Tweeted Sen. Elizabeth Warren, a Massachusetts Democrat: “(at)realDonaldTrump makes death threats because he’s a pathetic coward who can’t handle the fact that he’s losing to a girl.”
Sen. Chris Murphy, (D-Conn.), tweeted: “Don’t treat this as a political misstep. It’s an assassination threat, seriously upping the possibility of a national tragedy & crisis.”
Also on Twitter, former Arizona congresswoman Gabby Giffords said Trump “might astound Americans on a routine basis, but we must draw a line between political speech & suggestions of violence.”
Trump continued to defend his comments Tuesday, saying that his point was that Second Amendment advocates are a powerful lobby.
“This is a political movement. This is a strong political movement, the Second Amendment,” Trump told Fox News’ Sean Hannity. “And there can be no other interpretation. Even reporters have told me. I mean, give me a break.”
But in an interview shortly after the rally, Trump seemed unaware of the controversy.
“I think you are talking about — I’m not sure because I haven’t’ heard this question — but I think you’re talking about the power of people that are in favor of the Second Amendment, and they have tremendous political power,” he said.
When asked about Democrats’ statements equating the remark to condoning violence, Trump said, “Oh no, no. This is political power.”

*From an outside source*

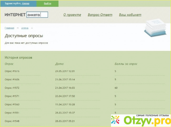Go to Вопрос-Ответ section
Viewport: 171px width, 127px height.
point(100,15)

Former Mayor Rudolph Giuliani came to Trump’s defense.
“He had no idea that anybody would interpret his words that way, that is not the way he meant it, it was a big surprise,” he told “Good Morning America” on Wednesday. “It was so obvious to all of us what he meant.”
Jason Miller, Trump’s senior communications advisor, said Trump was referring to the political power of Second Amendment supporters at the ballot box, not violence.
“It’s called the power of unification – 2nd Amendment people have amazing spirit and are tremendously unified, which gives them great political power,” he said in a statement. “And this year, they will be voting in record numbers, and it won’t be for Hillary Clinton, it will be for Donald Trump.”
Trump’s running mate, Indiana Gov. Mike Pence, also said Trump was talking about the clear election choice for pro-gun voters, not encouraging violence against Clinton.
“Of course not,” Pence said in an interview with NBC Philadelphia. “Donald Trump is urging people around this country to act consistent with their convictions in the course of this election.”
The National Rifle Association, the gun lobby that has endorsed Trump, also came to his defense. The group wrote on Twitter that “there’s nothing we can do” if Clinton is elected while urging voters to defeat her in November.
House Speaker Paul Ryan continued to stand by his party’s nominee.
“It sounds like just a joke gone bad. I hope he clears it up very quickly,” he said. “We will find far better receptivity of our agenda that we’re trying get on track to fix this country’s problems than a Hillary Clinton administration.”
Miller also told CBS News’ Major Garrett that the accusations the GOP nominee was calling for violence are “completely ridiculous.”
“Donald Trump was obviously talking about American voters who are passionate about their Second Amendment rights and advocating they use that power at the ballot box,” Miller told CBS News. “The Clinton campaign is desperate and is obviously throwing all sorts of outrageous charges. I am surprised so many reporters are falling hook-line-and-sinker for what is obviously a ridiculous charge.”
On Twitter, the Secret Service said it “is aware of the comments.”
However, Clinton is dealing with her own controversy on Wednesday after conservative group Judicial Watch released 44 emails they said showed Clinton Foundation staffers asking the State Department for favors in hiring a friend of the campaign.
Trump jumped on it immediately.
“A couple of very bad ones came out, and it’s called ‘pay for play,’ and some of these were really, really bad and illegal,” Trump said. “If it’s true, it’s illegal. You’re paying and you’re getting things.”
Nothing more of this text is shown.